ENTRIES PROVIDED Start Marker

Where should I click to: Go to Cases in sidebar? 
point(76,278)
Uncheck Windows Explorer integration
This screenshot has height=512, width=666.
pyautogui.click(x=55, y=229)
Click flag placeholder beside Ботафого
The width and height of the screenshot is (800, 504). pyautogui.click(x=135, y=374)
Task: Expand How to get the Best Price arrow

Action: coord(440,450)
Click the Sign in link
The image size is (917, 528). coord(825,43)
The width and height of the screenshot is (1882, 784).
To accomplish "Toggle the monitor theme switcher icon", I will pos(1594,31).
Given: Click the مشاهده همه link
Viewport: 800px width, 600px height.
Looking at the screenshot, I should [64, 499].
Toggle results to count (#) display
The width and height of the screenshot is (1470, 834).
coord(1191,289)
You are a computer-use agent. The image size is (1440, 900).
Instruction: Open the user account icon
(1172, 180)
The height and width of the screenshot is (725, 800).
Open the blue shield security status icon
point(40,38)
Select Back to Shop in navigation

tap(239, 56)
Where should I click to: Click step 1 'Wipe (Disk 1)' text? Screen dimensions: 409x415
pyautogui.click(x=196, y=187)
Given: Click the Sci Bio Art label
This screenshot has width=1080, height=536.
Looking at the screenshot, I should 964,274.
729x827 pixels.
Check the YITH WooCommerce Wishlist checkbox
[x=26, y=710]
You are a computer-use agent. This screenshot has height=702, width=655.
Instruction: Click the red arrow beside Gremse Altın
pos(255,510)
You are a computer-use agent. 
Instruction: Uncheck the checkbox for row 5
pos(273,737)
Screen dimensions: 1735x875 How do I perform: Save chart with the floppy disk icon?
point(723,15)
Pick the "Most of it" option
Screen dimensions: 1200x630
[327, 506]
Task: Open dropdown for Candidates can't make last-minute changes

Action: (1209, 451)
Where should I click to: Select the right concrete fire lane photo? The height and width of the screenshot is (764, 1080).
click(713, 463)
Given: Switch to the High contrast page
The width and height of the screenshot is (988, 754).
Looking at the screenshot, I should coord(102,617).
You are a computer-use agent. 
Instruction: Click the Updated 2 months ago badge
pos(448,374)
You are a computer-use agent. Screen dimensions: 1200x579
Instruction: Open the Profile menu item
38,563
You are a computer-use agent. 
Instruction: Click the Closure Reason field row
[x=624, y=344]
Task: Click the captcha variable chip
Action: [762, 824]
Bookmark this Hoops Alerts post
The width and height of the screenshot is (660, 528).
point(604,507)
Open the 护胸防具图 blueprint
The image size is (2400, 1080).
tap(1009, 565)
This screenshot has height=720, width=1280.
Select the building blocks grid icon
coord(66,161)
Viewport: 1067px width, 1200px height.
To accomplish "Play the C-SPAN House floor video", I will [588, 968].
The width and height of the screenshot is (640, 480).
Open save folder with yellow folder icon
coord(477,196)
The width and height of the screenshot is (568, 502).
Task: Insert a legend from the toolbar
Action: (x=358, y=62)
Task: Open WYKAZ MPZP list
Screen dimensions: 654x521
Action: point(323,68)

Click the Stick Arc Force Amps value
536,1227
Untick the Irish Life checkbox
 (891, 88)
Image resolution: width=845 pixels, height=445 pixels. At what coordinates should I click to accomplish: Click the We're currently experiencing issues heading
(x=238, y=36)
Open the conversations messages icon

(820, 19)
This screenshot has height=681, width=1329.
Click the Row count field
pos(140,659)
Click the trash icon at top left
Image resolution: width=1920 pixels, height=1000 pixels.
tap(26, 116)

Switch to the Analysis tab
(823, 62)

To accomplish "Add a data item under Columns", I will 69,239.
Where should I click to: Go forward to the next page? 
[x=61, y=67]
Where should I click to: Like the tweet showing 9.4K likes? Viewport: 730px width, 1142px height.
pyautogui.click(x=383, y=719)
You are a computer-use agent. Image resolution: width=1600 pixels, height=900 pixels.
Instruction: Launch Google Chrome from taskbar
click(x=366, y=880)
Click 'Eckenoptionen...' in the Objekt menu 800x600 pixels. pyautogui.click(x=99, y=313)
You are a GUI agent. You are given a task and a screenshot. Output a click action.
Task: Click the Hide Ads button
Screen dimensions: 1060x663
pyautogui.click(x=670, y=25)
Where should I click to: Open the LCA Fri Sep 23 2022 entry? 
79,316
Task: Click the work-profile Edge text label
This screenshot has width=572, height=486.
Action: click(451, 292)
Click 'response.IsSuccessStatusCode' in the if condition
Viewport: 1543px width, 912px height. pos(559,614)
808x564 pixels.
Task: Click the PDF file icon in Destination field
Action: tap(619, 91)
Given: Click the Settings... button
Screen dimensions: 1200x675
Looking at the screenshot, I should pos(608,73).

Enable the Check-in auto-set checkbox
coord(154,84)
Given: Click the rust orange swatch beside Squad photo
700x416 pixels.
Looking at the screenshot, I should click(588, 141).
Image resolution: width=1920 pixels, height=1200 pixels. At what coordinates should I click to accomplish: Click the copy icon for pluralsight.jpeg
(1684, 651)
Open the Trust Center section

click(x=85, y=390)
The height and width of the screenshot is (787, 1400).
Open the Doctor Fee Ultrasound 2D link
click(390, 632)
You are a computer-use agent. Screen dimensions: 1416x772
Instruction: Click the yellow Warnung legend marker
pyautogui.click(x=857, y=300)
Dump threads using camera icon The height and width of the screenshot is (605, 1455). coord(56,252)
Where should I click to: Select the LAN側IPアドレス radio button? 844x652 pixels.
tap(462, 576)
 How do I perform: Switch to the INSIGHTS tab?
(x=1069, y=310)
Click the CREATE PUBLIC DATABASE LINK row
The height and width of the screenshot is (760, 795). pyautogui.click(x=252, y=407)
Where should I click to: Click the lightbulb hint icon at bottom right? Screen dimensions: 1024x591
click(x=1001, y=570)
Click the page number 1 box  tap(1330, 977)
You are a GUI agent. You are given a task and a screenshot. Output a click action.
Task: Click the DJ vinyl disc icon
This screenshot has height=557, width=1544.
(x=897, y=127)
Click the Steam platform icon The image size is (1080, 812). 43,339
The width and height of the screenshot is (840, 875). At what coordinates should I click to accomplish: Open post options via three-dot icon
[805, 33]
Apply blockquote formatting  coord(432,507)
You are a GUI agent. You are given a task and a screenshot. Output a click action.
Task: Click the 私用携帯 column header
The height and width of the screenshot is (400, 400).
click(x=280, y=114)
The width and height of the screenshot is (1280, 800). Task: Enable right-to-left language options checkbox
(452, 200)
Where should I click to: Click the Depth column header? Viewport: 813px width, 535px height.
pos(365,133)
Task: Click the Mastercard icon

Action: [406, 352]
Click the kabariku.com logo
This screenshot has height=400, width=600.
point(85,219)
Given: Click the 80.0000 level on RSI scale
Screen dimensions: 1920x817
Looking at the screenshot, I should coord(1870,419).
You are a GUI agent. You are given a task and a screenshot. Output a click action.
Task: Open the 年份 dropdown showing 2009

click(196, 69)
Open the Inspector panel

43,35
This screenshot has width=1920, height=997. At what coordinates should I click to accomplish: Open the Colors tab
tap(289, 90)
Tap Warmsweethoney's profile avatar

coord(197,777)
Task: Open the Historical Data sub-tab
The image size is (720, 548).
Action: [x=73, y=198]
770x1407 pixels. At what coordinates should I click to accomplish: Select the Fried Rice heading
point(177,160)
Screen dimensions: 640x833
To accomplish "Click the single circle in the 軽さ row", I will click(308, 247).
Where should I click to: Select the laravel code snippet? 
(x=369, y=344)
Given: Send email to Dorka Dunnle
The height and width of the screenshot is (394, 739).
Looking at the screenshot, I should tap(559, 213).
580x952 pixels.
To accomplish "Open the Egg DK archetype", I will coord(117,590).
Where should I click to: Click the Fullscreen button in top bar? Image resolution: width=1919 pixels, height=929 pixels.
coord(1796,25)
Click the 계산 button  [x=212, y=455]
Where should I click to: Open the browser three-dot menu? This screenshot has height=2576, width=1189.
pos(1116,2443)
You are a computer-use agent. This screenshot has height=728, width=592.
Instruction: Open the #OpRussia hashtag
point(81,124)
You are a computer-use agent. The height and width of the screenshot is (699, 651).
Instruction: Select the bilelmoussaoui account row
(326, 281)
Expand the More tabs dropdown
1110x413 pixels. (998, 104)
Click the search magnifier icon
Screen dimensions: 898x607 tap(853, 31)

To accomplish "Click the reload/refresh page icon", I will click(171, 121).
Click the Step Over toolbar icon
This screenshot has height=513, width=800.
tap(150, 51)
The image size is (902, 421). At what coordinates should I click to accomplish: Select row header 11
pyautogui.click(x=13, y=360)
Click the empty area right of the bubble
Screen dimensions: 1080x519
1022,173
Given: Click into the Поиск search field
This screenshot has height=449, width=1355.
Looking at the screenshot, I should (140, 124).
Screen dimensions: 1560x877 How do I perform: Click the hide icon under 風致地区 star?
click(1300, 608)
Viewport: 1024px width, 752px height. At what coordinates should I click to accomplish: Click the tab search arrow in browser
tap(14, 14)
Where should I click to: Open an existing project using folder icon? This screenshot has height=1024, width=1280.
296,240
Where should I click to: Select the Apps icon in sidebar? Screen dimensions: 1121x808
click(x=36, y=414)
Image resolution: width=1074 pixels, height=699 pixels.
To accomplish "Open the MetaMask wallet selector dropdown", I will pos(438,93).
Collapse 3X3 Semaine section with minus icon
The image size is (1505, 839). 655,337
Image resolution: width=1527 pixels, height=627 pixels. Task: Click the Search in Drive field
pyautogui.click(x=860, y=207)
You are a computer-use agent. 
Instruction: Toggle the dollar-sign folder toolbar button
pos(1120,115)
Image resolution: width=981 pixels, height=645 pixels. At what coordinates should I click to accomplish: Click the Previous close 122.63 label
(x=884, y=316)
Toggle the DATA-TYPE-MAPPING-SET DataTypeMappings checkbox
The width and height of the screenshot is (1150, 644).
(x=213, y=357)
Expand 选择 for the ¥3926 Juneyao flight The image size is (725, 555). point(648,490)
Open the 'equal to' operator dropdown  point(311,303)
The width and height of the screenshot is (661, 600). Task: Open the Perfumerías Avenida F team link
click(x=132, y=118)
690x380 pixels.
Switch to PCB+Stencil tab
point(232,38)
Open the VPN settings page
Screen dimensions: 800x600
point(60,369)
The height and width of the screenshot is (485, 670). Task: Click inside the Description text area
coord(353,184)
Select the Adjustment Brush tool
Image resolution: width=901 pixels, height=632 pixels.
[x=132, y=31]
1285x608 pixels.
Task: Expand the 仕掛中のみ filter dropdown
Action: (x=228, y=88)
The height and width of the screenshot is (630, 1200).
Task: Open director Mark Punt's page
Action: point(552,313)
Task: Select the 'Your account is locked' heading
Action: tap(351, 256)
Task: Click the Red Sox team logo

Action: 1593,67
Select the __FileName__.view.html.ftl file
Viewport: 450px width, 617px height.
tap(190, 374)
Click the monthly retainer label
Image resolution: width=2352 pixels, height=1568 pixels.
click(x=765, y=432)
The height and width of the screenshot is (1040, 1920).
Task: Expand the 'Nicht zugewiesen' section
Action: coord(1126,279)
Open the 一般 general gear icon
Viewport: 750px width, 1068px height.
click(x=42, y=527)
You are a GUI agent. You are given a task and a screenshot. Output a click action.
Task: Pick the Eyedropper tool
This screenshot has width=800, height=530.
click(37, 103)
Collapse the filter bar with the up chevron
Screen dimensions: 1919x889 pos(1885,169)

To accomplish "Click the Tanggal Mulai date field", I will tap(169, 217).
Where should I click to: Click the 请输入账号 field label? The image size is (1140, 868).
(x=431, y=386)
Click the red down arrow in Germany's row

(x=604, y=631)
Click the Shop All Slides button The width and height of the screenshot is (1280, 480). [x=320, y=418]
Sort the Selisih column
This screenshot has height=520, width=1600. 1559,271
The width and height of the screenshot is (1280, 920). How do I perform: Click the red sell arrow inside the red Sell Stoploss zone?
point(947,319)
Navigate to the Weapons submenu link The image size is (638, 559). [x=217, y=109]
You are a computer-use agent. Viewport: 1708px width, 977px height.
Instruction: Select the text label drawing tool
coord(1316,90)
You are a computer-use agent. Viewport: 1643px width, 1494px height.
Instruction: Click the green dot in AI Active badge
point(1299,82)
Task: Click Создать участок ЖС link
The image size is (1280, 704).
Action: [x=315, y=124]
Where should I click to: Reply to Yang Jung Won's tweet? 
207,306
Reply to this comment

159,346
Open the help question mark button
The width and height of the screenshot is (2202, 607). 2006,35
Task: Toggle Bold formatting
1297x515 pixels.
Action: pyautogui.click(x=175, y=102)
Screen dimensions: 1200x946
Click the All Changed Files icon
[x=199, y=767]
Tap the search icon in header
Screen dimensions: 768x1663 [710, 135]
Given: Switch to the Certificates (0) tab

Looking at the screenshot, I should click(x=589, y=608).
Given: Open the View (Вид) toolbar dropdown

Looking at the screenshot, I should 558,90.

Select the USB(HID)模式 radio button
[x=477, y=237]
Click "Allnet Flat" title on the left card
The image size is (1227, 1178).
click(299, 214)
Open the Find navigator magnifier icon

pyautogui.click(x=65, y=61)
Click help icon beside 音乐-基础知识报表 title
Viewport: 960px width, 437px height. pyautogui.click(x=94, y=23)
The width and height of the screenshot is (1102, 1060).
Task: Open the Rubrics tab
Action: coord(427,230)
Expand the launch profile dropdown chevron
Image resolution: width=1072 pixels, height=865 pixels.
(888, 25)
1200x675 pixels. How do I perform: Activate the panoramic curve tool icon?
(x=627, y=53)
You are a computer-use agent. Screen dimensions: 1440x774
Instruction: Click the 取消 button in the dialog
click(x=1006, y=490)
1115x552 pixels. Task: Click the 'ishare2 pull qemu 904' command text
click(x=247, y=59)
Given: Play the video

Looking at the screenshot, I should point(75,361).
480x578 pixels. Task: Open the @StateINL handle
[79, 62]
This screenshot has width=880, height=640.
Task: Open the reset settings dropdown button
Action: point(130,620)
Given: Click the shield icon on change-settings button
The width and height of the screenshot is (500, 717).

ENTRIES PROVIDED End Marker

=== TASK TO COMPLETE ===
Which lines above include the string "formatting"? Show them.

=== TASK SOLUTION ===
Apply blockquote formatting  coord(432,507)
Task: Toggle Bold formatting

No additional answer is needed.